Over the last few years, the approach to leaving a job has become a topic of discussion and a form of entertainment. Viral videos of people quitting their jobs have mesmerized the internet. There were food service workers who quit in the middle of their shifts. Corporate Zoom calls became arenas for people to air their grievances before resigning. Some people even recorded themselves cursing at their colleagues while announcing their departure. When your job has you at the end of your rope, an impassioned goodbye can be tempting. But this is not in your best interest. You should never feel obligated to pretend that your time at a job was all sunshine and flowers; however, there are a few do’s and don’ts you should consider when the time comes to pursue something new.
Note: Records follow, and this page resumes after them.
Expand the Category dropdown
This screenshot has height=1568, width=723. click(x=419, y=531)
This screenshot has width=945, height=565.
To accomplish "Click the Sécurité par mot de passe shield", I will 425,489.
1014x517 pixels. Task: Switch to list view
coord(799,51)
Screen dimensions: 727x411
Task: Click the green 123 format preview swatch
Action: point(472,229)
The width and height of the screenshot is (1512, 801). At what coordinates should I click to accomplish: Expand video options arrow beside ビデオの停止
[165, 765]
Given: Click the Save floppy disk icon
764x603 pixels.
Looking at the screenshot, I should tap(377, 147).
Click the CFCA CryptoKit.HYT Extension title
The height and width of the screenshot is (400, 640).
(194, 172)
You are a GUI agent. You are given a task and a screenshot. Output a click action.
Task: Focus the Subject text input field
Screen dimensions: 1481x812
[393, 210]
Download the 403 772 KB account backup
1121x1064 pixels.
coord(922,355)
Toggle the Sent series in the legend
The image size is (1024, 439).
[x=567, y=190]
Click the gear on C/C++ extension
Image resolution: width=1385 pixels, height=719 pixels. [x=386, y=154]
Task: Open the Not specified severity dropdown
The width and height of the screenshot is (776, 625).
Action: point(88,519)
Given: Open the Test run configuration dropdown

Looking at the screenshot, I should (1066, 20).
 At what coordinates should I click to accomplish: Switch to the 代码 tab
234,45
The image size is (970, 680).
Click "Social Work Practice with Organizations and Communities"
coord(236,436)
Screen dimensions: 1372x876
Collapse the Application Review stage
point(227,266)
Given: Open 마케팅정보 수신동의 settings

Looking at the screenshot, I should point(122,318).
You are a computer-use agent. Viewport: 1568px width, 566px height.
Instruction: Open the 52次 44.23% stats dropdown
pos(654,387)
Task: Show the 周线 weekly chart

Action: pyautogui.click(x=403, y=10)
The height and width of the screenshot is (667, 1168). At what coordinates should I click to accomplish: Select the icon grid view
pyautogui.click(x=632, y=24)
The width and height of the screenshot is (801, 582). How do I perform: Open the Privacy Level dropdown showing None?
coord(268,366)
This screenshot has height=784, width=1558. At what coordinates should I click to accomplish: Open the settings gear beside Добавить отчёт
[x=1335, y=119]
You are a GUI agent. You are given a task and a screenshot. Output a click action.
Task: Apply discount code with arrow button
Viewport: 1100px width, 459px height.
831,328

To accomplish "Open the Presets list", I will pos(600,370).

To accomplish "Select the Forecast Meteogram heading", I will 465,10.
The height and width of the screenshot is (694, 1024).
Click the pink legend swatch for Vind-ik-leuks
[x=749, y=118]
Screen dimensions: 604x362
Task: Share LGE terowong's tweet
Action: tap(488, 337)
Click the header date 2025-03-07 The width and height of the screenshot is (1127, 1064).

Acknowledge And Manage Your Frustrations
There’s an old saying that warns people to not “cut off your nose to spite your face.” This evergreen piece of advice suggests that acting out of revenge can actually hurt you more than the other person. Be wary of public denunciations of your company that can be misconstrued or misunderstood by people who lack the context of your personal experience. Unfortunately, your words can potentially work against you. In a mild situation, you can see your reputation suffer. If you signed an anti-disparagement clause, then you may even be held legally responsible for defamatory remarks about your former employer. But you don’t have to repress or bury your feelings entirely. Your emotions are valid, and you should share honest reviews during your exit interview and on career websites such as Glassdoor and Jopwell. If potential applicants reach out to you about your former employer, then you shouldn’t hold back. But it is best to avoid rash behavior that can damage your reputation.
Provide Sufficient Time
According to the American Psychological Association’s 2021 Work and Well-Being report, 71% of respondents experience stress during the workday. In addition, 44% of participants had issues with their supervisors. Given these statistics, it’s understandable that some people want to leave their jobs immediately. However, best practice still suggests giving two weeks’ notice. In fact, a 2021 Harvard Business Review article explains that it may be better to plan even further ahead. This was the personal experience of the creative coach, Chimdi Ihezi. Chimdi quit her job nearly two years ago, and she gave her former boss ample notice. Outlining her rationale, Chimdi explains: “I actually gave a huge amount of notice. I gave about three months’ notice because I was in charge of a couple of different fellowship programs that involved external stakeholders and a lot of other folks. These were sizable programs, and I knew there would have to be some offboarding in place.”
Maintain Core Relationships
Ending your employment doesn’t necessarily mean you have to end your connection with friends, mentors, and peers you met during your time there. Underscoring this sentiment, Chimdi reflects: “What I’ve learned from my career is just how important relationships are for success. I’m not the kind of person who would want to burn a bridge, so I want to be setting up everyone I work with for success. That was my intention for giving [three months’] notice.” Providing sufficient notice and telling people about your decision personally, can both help keep momentum in a relationship even after you leave. But not all relationships are created equal. Certain doors should remain closed after your departure. If a colleague was cruel, unsupportive, or xenophobic, then you should absolutely feel empowered to sever those ties. Dr Ashley A. Adams, a career coach who incorporates cultural context into her work, emphasizes this point. She explains: “People stress about burning a bridge, but you may think you have a relationship that doesn’t actually exist. If that bridge mattered, it would still be there. Instead, you should build meaningful and intentional relationships that will remain if you have valued reciprocity throughout the relationship.”
Honor Yourself Throughout The Process
The advice outlined in this article is meant to help you navigate a massive change. However, you should not tolerate a toxic work environment or feel pressured to stay in a situation that hinders your growth and development. There are certain boundaries you can implement if it lightens your emotional burden. For example, you do not need to tell all of your colleagues about your plans for your next chapter. You can decline the option to provide an exit interview if you don’t want to recount painful situations.
If you are feeling burnt out, exhausted, and depleted at your job, you are not alone. Leaving a bad situation or even leaving a good situation for a better one is an important display of self-advocacy. Best of luck as you navigate your next chapter.